И мы остались вдвоем — этот подлый предатель и я. Он сидел в ногах моей кровати и точил нож о подошву сапога при свете единственной чадящей керосиновой лампы. А я — теперь, оглядываясь назад, я могу только удивляться, как я не сошел с ума от досады и угрызений совести, когда лежал беспомощный на кровати, не имея возможности крикнуть или хоть пальцем шевельнуть, зная, что мои пятьдесят храбрецов тут, рядом, но у меня нет способа дать им знать, в какое отчаянное положение я попал.
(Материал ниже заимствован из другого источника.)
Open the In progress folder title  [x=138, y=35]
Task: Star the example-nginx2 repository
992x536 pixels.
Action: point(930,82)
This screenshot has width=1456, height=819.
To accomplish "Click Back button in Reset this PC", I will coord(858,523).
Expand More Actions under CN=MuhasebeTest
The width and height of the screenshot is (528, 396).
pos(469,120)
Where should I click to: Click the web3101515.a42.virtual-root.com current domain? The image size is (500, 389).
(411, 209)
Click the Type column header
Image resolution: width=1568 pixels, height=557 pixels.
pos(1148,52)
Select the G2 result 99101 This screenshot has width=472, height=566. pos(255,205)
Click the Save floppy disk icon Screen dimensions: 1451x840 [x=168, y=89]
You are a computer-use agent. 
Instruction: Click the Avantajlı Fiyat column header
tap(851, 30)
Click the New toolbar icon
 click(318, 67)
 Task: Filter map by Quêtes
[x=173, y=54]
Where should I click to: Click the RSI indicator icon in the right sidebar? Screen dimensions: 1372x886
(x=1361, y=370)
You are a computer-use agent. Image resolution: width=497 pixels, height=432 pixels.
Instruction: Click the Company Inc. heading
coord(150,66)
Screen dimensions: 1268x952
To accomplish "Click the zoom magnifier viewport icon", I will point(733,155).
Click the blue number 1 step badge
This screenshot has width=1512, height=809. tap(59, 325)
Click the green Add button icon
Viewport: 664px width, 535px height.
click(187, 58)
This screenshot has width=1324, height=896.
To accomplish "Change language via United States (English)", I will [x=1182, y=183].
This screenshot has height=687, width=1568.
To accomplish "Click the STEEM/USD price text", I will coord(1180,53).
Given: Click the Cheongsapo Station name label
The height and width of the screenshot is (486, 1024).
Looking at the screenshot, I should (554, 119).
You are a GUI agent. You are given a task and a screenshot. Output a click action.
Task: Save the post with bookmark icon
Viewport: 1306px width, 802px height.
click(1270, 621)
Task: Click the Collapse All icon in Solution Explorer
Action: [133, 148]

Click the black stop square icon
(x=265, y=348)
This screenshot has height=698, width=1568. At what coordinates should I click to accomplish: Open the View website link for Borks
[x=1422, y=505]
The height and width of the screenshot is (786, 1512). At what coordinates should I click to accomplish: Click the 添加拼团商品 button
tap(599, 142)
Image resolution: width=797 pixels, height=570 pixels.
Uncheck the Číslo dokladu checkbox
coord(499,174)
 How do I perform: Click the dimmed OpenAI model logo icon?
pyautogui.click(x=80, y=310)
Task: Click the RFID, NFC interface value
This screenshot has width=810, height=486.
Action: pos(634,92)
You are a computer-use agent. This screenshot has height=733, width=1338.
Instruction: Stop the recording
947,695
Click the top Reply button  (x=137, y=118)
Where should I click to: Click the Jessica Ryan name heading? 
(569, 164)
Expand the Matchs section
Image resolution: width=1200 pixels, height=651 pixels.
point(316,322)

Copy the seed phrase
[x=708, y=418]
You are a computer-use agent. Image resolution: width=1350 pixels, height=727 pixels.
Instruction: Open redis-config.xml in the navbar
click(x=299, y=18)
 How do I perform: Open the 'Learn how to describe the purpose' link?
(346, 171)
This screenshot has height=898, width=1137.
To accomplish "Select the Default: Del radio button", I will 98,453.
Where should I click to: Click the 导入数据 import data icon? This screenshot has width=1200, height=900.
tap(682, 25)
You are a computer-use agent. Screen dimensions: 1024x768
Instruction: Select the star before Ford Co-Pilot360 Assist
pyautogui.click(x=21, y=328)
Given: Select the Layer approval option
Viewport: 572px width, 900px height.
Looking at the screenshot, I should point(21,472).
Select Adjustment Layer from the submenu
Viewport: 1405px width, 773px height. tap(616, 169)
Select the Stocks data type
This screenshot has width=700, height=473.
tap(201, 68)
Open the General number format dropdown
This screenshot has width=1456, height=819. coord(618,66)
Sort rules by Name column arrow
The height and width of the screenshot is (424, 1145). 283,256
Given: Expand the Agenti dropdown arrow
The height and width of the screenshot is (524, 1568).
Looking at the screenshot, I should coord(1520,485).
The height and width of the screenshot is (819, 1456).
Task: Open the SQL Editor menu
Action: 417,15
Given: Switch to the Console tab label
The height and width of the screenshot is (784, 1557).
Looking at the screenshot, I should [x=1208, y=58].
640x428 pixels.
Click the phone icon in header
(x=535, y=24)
Для меня не впервой было оказаться в плену; но чтобы меня схватили эти изменники и отвели в аббатство под градом насмешек, одураченного и обманутого их наглыми главарями, — этого я не мог перенести.
Нож мясника, сидевшего рядом со мной, причинил бы мне меньше страданий. Я незаметно напряг руки, потом ноги, но тот из этих двоих негодяев, который связал меня, был мастером своего дела. Я не мог пошевельнуться. Тогда я сделал попытку освободиться от носового платка, которым мне заткнули рот, но разбойник, сидевший подле меня, занес нож с таким угрожающим ворчанием, что мне пришлось оставить свои попытки. Я лежал неподвижно, глядя на его бычью шею, и думал, посчастливится-ли мне когда-нибудь подобрать для нее галстук, как вдруг услышал в коридоре, а потом на лестнице шаги: главарь возвращался. Какие известия принес этот негодяй? Если он убедился, что похитить меня тайком невозможно, то, вероятно, прирежет на месте. Мне было все равно, что со мной станется, и я посмотрел на дверь с презрением и вызовом, которые так жаждал выразить словами. Но вы поймете мои чувства, дорогие друзья, когда вместо высокой фигуры и смуглого, насмешливого лица капуцина я увидел серый ментик и длинные усы моего доброго Папилета! Французский солдат в те времена слишком много повидал, чтобы удивляться. Одного взгляда на меня, связанного по рукам и ногам, и на зловещее лицо рядом со мной было для него довольно, чтобы понять, в чем дело.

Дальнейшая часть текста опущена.